Better to clean from chamber end to prevent any damage to muzzle end of weapon.
Oh Yes, my BP rifle has a removable plug to make cleaning possible. It is a Harrington Richardson 58 cal.
You can spin the swab in the chamber but wouldn't do it in the rifled section.
It may take several cleanings to bring the bore surface to the "shine" that you are looking for but each cleaning will get you closer to what you want.
Good luck, good and safe shooting.

Benefactor Life Member National Rifle Association......we need you, join us today


----------



## dragon5126 (Nov 30, 2008)

Starting fluid... BAD NEWS it's ethyl ether... this should never be used when it can be inhaled or come in contact with skin... so it needs to be used outdoors... using brake cleaner would only be marginally safer.
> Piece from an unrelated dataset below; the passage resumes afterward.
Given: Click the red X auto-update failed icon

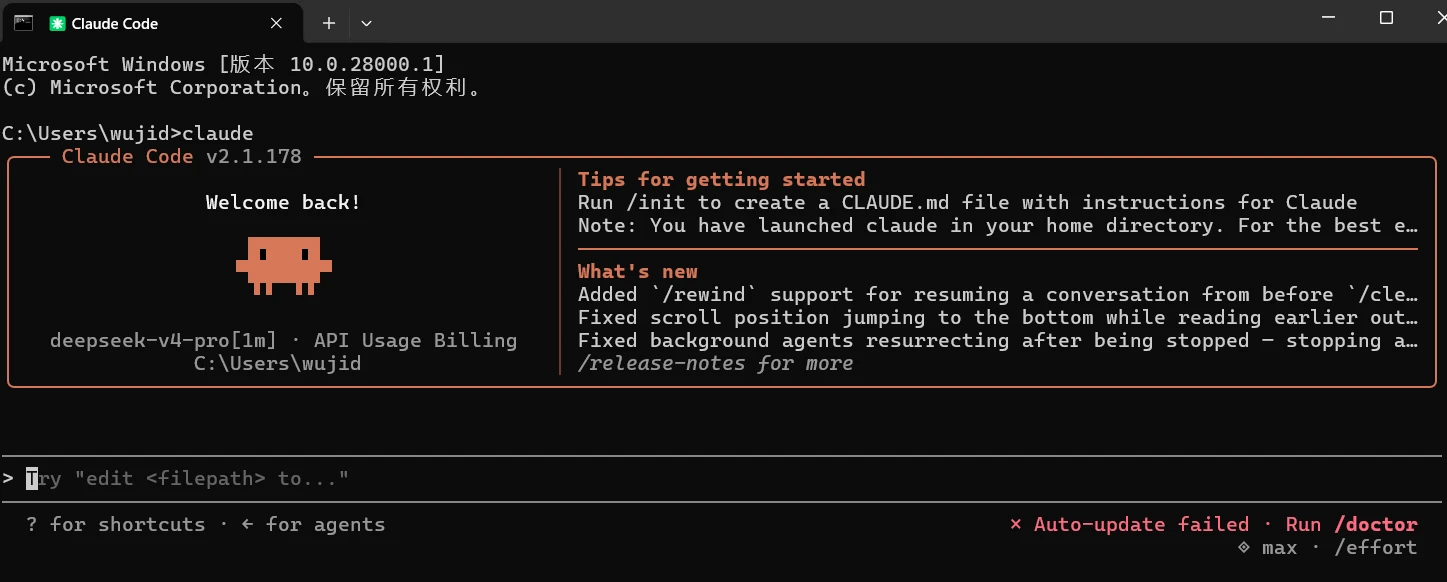Looking at the screenshot, I should (1016, 525).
Better yet, just blast it out with more WD-40 or any foaming bore cleaner of the so called CLP (clean lubricate protect) variety. and give it a good swabbing out as you should anyways... As for swabbing from which end.. just use a muzzle guide and start at the muzzle. It's much better (and cheaper) than damaging the chamber, and the guides typically fit multiple firearms. As for Power diven scrubbing, not alwasy a cool thing to do... round the edges of the rifling and you will destroy the accuracy. Go easy on this... if it doesnt work try lapping the bore ( bore lapping kits can be purchased from Brownells). And NEVER fill the bore with anything and fire a blank. This is a deadly combination, and a blown barrel just waiting to happen.


----------



## dragon5126 (Nov 30, 2008)

Magus said:


> Same way as with the full bore treatment.I fixed a bud's 03-A3 that way.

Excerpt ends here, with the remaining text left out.